Phase 3: Extract the region of interest
The ROI should be the region within the iris that shows interference colors that should appear in the bottom half of the iris image. Thus, we choose our ROI to the area within 80% of the measured iris to prevent the lower eyelid from being included in the ROI and to exclude the sclera as part of ROI in case the centroid of pupil is inaccurate. We then crop away the regions above the center of the circle, the regions outside of the circle, and for the region within the circle, we also crop away small regions on the left and right that are farther than 80% of the radius of the new inner circle. This is to prevent the appearance of saturated pixels from the white sclera of the eye. After that, pixels that have a brightness less than the average brightness of the region are also removed. The resulting region is our ROI. Figure 3 shows some of the intermediate images in phases 2 and 3 and the final ROI.

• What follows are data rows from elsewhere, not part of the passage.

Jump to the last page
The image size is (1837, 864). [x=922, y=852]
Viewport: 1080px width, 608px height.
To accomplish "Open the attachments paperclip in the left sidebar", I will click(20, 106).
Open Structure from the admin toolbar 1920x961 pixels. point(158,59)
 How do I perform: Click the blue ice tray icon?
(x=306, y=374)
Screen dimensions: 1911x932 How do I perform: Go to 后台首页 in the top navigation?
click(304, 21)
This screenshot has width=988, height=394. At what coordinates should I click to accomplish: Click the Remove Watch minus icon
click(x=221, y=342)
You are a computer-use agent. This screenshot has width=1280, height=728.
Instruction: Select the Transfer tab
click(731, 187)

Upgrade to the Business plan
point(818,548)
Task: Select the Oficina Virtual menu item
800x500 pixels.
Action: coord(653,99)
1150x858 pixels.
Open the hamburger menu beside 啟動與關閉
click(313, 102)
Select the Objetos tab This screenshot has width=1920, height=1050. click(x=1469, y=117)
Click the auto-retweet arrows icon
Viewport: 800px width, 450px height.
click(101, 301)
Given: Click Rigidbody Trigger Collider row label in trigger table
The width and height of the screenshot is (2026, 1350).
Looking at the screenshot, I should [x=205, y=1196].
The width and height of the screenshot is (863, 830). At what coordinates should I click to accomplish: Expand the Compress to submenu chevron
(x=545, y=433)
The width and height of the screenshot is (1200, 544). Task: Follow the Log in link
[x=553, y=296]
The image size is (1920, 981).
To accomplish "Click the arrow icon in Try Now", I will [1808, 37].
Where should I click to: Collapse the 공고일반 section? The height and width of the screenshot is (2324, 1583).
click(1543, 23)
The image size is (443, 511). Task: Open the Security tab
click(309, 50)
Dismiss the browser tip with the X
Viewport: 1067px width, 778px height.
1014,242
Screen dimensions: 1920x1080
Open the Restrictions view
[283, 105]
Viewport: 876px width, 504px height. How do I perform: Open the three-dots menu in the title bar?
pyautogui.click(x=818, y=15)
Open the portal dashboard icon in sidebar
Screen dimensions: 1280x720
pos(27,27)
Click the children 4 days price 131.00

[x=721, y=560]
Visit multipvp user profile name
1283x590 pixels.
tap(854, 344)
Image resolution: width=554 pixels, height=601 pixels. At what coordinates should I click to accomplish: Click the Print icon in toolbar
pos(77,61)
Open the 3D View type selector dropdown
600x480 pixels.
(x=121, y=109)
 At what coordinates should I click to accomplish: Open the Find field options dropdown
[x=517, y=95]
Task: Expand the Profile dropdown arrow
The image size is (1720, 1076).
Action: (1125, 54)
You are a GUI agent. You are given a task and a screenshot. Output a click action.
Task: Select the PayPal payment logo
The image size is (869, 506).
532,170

Phase 4: Subtract iris color from region of interest
The colors in the ROI originate from a combination of the white light interference and the iris color. We need to subtract the iris color component from the ROI, or otherwise, it can affect the subsequent color analysis. We achieve this by finding the color of the iris in the phase 3 circle outside of the ROI, and then subtract it from the ROI.
Phase 5: Correct for illumination colors
Depending on the color and brightness of the room lighting or camera exposure value at the time of image acquisition, the colors in the image may appear to be different from the actual ones. Also, the color temperature of the white light that we used to calculate the theoretical color corresponding to the thickness is different from that of the LED light of the Lipiscanner. To compensate for this, we estimated how much the RGB values were biased from the white color of the sclera of the patient’s eye captured under the same conditions and applied the corresponding correction to the ROI.
Phase 6: Assign thickness to all ROI pixels
We map each pixel’s color to a thickness value of the lipid layer using a lookup table represented by the three-dimensional solid curve in the RGB space (Fig. 6). The lookup table is obtained by applying the Fresnel equations to the reflection-transmission model and then plotting the color output against a different lipid film thickness input. Color values that do not match any values in the lookup table are approximated by the color in the lookup table that has the closest Euclidean distance from it. In this way, the distribution of LLT variation within each frame and across image frames can be assessed, and the mean and standard deviation of LLT can be calculated.